Well the question has been answered – at least for now. If Army or Navy earn a spot in the new expanded playoff, the committee won’t consider the results of the Army-Navy Game.
What’s the problem?
Traditionally, Selection Sunday occurs on Championship Weekend, the first weekend of December. When it was just a potential New Year’s Six bowl on the line, the committee agreed to reconvene and consider the result of Army-Navy. But now there’s a playoff spot on the line. Additionally, there’s two fewer weeks of preparation for a potential opponent. So the committee wasn’t willing to change their matchups based on the result of the rivalry game.
What’s the new rule?
The main goal for the Academies was to keep the game on its own weekend. Ideally, conference championship games would go away and Army-Navy could go back to the first Saturday in December. That might happen one day, but as long as those games are still massively profitable, I wouldn’t bet on it.
So without a long list of waivers, the only way to give the Army-Navy Game its own weekend and give the committee the timeline it wants is to make the Army-Navy Game irrelevant to the selection. In the event that one of the Academies earns a selection in the playoff based on their 11 regular season games and an American Athletic Conference Championship, a win or loss in the rivalry game won’t affect that selection.
Is this a good thing?
It depends. Most years, the College Football Playoff committee has one variable more important than anything else: number of losses. This isn’t a hard and fast rule, but it does matter. So taking a potential loss away from the selection is a good thing. The downside is that there will be one less data point for the AAC champion that year. So if you compare a 12-1 C-USA champion to an 11-1 Army or Navy as an AAC champion, the Academy in question might be at a disadvantage.
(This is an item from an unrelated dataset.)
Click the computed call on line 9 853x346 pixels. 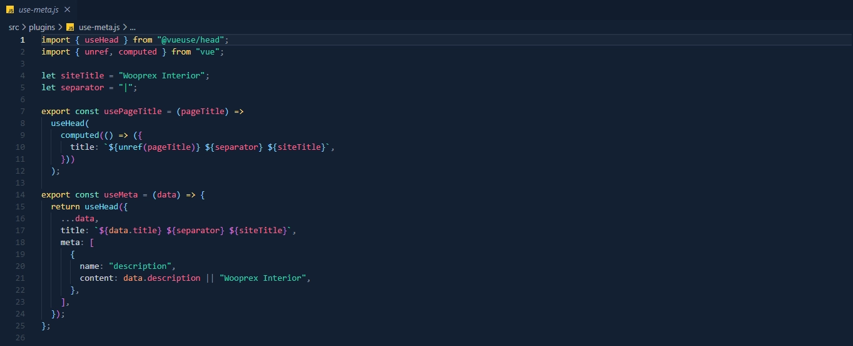(79, 135)
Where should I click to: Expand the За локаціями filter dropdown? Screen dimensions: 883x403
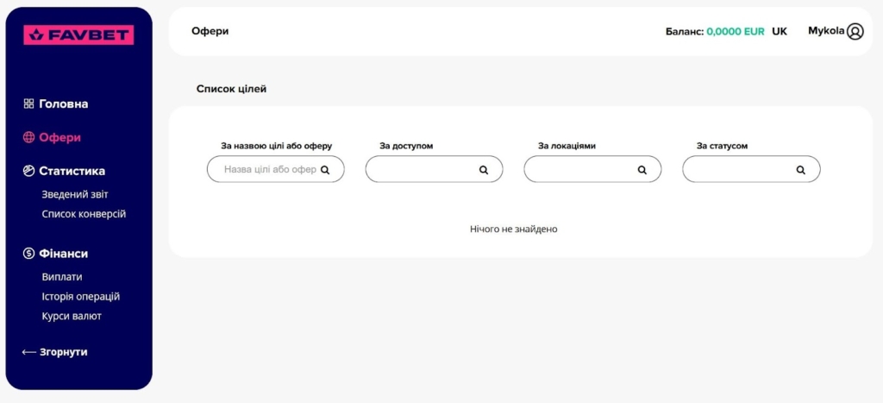(581, 169)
The quirky, but elegant solution
Unless conference championship games go away, we’re pretty much stuck with this solution. The problem is that Army-Navy is a regular season game in the NCAA regular season window, but the CFP committee makes selections before that window is closed. So there is one possibility which would require NCAA waivers, but could be slightly more elegant given this issue.
Give the Army-Navy Game a 12 game exception. The Division I Manual allows teams to play a maximum of 12 games per year with certain exceptions – conference championships, away games at Hawai’i, bowl games, additional postseason games in the playoffs, etc. Including Army-Navy in this list would allow the Academies to play a full 12 game schedule and a potential championship game before Selection Sunday.
The Committee has now said that they’re going to treat the game as a pseudo-postseason competition. Ask the NCAA to do the same. The Committee would get to see a full résumé from either Army or Navy. Then, Army and Navy would play on the second Saturday of December before rolling to Bowl Season and the playoff.